Excitotoxic mechanisms, and age-related susceptibility to brain damage in ischemia, hypoglycemia and toxic mussel poisoning

Abstract

Initial research by Olney, investigating the toxicity of glutamate as a food additive, demonstrated that irreversible (necrotic) changes could be produced in the CNS by glutamate. Subsequently, it became clear that the release of excitatory amino acids into the extracellular space of nervous tissue may play a role in CNS ischemia, and, later hypoglycemia. Experiments utilizing excitatory amino acid antagonists at the N-methyl-d-aspartate and other subtypes of excitatory receptor have shown neuronal protection, in both ischemia and hypoglycemia. The protection is robust enough to produce a detectable improvement in neurologic deficit on neurobehavioral testing, in addition to significantly reducing the number of necrotic cells in the brain. A third condition where excitotoxicity plays a role is toxic mussel poisoning. In contrast to ischemia and hypoglycemia, an excitotoxin which is exogenous to the brain plays a role.
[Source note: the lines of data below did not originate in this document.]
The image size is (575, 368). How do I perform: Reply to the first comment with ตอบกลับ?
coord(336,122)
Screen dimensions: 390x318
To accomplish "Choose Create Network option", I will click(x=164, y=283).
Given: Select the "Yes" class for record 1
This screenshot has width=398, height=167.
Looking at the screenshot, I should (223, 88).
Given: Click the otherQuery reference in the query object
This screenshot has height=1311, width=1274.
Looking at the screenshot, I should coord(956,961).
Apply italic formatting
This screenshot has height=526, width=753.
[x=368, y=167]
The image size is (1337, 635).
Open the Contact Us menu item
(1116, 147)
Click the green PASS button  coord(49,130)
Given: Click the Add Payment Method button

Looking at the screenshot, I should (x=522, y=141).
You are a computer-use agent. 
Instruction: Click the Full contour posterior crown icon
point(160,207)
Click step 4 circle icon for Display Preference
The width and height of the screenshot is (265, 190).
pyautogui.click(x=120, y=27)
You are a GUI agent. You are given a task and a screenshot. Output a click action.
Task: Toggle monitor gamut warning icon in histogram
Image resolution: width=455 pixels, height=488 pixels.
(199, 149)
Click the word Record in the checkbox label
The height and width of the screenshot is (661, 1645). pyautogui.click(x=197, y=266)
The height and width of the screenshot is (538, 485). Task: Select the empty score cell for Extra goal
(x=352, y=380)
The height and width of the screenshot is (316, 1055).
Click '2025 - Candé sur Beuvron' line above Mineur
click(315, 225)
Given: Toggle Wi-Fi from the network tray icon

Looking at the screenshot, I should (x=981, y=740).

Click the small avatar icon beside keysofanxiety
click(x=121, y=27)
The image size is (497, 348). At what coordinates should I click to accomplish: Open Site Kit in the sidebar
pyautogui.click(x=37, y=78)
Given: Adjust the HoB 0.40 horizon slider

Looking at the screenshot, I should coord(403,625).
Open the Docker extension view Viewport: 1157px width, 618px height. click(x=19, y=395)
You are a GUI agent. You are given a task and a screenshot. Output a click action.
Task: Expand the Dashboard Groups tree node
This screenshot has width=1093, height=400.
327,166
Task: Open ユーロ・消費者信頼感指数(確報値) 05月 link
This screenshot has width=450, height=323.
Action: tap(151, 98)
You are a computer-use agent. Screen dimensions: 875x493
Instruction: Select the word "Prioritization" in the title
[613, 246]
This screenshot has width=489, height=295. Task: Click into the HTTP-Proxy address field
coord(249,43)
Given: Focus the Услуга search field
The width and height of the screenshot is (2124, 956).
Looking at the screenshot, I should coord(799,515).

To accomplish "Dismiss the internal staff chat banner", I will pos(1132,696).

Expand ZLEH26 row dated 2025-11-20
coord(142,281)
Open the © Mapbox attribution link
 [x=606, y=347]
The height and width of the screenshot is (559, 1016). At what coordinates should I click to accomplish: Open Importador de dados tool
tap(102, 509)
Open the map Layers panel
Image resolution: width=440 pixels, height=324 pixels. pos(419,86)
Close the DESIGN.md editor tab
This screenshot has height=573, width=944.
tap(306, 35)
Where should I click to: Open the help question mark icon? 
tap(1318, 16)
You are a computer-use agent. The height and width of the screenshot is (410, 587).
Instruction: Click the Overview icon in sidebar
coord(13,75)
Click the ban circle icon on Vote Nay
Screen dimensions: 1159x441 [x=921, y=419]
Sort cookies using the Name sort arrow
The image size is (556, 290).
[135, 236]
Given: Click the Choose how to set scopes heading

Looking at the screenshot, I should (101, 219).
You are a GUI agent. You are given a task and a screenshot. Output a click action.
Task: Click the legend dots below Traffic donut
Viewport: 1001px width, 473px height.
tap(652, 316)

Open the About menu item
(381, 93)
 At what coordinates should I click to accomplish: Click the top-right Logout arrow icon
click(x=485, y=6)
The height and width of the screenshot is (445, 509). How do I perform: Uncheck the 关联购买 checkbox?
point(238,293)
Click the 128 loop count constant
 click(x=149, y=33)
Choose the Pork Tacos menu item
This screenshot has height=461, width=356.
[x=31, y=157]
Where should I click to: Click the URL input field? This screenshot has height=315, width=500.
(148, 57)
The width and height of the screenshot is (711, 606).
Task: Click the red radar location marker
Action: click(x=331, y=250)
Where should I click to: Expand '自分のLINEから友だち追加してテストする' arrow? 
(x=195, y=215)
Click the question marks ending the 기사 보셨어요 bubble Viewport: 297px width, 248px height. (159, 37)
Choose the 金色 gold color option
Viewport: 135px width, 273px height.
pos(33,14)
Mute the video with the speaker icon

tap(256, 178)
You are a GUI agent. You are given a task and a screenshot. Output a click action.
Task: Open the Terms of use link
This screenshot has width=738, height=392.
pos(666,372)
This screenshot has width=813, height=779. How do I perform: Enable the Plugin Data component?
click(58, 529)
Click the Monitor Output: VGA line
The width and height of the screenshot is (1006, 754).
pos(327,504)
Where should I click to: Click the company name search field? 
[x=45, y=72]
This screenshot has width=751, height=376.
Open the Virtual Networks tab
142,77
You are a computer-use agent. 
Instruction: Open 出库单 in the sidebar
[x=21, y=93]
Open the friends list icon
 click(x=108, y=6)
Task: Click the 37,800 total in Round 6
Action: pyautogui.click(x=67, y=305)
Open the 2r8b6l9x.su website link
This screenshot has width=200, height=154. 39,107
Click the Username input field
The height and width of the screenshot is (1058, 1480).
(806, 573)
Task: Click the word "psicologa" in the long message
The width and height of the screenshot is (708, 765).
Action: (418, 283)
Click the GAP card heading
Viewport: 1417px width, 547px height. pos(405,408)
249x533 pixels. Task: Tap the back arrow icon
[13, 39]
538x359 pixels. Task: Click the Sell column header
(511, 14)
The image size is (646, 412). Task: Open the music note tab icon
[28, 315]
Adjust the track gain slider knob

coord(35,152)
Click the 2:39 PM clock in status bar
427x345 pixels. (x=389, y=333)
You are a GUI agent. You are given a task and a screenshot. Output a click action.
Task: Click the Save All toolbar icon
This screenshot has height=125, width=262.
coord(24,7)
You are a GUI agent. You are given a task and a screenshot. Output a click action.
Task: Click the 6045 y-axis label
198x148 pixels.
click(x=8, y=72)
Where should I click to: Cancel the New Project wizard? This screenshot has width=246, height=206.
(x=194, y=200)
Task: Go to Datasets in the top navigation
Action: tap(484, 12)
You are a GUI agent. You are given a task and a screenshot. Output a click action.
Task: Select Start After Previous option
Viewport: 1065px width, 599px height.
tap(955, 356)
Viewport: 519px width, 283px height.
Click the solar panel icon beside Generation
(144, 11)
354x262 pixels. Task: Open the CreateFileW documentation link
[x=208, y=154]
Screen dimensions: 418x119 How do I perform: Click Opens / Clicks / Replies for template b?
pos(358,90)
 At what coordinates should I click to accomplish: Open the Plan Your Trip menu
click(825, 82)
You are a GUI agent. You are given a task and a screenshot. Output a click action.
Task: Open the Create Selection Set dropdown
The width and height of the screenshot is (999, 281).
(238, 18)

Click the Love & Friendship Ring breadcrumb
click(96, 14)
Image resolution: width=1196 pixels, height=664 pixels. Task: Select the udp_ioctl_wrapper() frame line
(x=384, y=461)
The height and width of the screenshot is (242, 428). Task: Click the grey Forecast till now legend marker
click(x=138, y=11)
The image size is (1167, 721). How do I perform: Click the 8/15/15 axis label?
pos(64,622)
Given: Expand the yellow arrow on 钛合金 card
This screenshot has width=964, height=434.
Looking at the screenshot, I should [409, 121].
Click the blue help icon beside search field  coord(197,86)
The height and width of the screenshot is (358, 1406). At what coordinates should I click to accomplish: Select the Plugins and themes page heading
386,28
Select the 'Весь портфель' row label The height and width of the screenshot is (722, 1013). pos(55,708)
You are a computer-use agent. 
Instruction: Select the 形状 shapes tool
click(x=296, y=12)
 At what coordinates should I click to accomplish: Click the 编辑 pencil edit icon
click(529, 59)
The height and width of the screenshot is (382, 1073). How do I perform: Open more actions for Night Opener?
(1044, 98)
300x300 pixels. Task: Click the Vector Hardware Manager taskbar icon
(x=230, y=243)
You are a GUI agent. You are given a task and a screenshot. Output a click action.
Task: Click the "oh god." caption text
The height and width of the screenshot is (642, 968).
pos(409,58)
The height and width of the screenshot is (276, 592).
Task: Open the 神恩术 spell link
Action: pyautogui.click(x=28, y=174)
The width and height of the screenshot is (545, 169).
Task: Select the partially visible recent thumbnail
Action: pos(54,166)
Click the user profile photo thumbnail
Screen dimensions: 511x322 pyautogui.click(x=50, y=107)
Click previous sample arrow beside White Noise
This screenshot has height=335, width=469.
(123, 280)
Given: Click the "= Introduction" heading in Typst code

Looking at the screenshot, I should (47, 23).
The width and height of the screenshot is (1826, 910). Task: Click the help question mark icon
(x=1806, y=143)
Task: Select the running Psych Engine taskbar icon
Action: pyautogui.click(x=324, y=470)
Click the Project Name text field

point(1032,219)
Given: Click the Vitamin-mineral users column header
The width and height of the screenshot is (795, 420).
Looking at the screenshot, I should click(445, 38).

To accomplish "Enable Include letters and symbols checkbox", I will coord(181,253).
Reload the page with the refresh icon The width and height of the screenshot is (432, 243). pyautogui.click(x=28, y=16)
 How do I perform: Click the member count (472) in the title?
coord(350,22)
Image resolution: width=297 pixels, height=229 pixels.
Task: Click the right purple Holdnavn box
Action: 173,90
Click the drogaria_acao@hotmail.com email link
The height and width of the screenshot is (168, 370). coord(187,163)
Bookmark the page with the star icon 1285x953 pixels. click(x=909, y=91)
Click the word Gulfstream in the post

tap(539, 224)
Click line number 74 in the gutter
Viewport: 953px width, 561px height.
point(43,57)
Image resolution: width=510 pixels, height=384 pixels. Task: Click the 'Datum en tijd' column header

Domoic acid is contained in mussels which have filter-fed large quantities of domoate-rich phytoplankton, and when contaminated mussels are ingested in large quantities, serious and irreversible CNS effects, accompanied by necrosis, may result. In contrast to ischemia and hypoglycemia, however, damage is mediated at a different excitatory CNS receptor, namely the kainate receptor. In all three conditions, a constant aspect of the excitotoxic pathology is an increased susceptibility to excitotoxic damage with increasing age. This may be due to the dendritic location of excitatory receptors, and the richer branching of neuronal dendritic trees in aged animals, leading to enhanced susceptibility of the neuron to excitotoxic necrosis with age.